It is a layered approach, first you wold have to find an exploit in the "VM" (which is a sandbox really) thn exploit the underlying OS. The VM has a much smaller attack surface as you have less you can do, so it is easier to audit. NaCl, which is used here has had minor flaws http://arstechnica.com/open-source/news/2009/07/google-nacl-... but nothing like straight kernel. Sure there are other approaches eg see http://sandboxing.org/ eg to use selinux to constrain processes, but none are easy. There is some more recent work on more directly limiting syscalls to processes which is another approach, so the OS provides an isolation service.

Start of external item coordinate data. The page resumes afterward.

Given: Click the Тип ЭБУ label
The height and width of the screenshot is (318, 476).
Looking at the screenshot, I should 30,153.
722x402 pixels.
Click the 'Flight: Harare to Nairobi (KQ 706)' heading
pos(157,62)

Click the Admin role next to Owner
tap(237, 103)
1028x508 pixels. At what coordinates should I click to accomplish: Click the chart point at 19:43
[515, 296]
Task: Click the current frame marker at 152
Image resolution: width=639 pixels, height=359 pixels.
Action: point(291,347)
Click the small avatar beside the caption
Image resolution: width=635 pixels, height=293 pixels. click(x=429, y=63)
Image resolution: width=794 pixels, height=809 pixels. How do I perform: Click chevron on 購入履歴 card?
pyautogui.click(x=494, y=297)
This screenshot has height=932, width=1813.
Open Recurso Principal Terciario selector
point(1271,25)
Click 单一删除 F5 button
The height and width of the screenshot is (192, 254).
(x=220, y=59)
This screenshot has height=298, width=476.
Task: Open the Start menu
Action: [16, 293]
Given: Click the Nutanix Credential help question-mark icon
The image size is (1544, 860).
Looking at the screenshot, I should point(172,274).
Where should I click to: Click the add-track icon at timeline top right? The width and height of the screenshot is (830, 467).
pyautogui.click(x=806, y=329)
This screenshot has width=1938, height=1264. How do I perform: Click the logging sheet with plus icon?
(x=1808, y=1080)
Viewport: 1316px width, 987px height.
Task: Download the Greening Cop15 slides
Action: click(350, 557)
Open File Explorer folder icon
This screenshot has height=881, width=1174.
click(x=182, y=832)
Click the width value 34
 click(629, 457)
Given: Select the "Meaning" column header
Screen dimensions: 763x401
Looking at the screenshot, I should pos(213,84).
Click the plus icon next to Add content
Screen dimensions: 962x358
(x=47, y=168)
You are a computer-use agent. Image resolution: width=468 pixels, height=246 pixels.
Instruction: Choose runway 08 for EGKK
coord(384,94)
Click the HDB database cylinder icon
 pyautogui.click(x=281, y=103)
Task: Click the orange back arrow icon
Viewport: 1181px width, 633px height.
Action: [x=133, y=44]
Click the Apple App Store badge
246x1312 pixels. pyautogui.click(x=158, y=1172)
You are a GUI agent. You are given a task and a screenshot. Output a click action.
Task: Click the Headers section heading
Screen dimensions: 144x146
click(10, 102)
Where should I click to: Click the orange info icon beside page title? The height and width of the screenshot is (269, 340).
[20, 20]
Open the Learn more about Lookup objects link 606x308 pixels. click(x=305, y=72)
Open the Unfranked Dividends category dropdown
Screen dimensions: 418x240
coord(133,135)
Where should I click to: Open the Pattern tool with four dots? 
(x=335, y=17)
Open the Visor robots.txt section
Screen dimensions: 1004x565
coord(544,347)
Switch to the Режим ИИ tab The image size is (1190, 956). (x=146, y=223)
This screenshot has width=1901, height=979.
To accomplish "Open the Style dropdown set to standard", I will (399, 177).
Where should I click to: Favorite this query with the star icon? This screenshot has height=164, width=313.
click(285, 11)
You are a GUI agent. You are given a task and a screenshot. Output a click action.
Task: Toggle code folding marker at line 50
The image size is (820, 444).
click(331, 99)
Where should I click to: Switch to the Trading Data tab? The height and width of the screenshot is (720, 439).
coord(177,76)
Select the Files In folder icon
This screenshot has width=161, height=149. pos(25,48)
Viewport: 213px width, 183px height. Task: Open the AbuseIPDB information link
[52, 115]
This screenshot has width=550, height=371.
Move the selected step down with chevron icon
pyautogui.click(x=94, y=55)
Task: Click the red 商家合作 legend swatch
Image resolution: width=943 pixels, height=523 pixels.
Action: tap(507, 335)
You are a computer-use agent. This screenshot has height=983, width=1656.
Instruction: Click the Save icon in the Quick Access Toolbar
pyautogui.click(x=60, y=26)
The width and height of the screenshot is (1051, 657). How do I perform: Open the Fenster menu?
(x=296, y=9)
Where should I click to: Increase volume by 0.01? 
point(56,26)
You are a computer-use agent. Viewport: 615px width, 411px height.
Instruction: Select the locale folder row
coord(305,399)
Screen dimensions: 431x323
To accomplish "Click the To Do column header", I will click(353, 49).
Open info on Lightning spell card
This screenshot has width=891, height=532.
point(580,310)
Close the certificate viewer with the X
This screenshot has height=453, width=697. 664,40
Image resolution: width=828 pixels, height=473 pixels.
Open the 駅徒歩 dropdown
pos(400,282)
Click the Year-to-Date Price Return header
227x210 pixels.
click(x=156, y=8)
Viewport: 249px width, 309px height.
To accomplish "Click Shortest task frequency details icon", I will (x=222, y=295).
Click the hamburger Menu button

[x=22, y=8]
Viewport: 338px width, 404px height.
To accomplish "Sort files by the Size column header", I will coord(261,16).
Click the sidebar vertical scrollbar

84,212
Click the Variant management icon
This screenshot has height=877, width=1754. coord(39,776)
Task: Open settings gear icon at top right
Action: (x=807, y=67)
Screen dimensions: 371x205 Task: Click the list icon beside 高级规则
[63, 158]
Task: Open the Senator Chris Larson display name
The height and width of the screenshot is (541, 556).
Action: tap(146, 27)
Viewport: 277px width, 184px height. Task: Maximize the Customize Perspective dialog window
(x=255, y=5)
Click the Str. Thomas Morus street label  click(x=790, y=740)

There are two techniques for resources isolation:

1. Filtering all resources accesses, letting some pass and others denied.

2. Enforcing different abstraction and then unwanted resources accesses become impossible as they are not even addressable.

Filtering is by definition less secure. As filtering get more complicated there would be false negatives and false positives. Both are harmful.

Enforcing different abstraction is usually less efficient as there is a need to simulate hardware devices. However, some devices have hardware support for virtualization as with Intel CPUs and MR-IOV devices and then enforcing abstraction is free.

LXC/OpenVZ uses mostly #1

XEN/KVM uses mostly #2

True, even the JVM verifier was flawed, maybe neither approach can succeed. It just seems to me we now have good reason to believe it's a dead end to try to sandbox native code in legacy instruction sets.

Every system might have weaknesses. What matters is:

1. Small surface for attack. With NaCl it is all concentrated in single tiny validator module. The model is also simple and mathematically proven to be secure. 2. Prior testing. It is especially hard for security product. Establishing motivating prizes is good way to ensure it is not easily breakable. 3. The speed with which patch is made available 4. Defense-in-depth, ability to have multiple levels of defense cheaply.